§ Data:
BEGIN

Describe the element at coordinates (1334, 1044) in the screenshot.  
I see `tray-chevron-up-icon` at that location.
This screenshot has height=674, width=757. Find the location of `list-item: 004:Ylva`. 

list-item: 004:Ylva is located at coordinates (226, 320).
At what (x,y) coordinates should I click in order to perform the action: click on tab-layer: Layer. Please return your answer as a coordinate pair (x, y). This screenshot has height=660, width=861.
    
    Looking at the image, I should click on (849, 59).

END
BEGIN

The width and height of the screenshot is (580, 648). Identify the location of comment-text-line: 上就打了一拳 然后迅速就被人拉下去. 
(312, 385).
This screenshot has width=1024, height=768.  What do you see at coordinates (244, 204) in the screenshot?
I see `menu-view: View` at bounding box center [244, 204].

END

§ Exercise instructions:
Copy out the records verbatim, beginning with the line containing "Describe the element" and continuing through the line containing "Looking at the", both of those lines included.

§ Written reply:
Describe the element at coordinates (1334, 1044) in the screenshot.  
I see `tray-chevron-up-icon` at that location.
This screenshot has height=674, width=757. Find the location of `list-item: 004:Ylva`. 

list-item: 004:Ylva is located at coordinates (226, 320).
At what (x,y) coordinates should I click in order to perform the action: click on tab-layer: Layer. Please return your answer as a coordinate pair (x, y). This screenshot has height=660, width=861.
    
    Looking at the image, I should click on (849, 59).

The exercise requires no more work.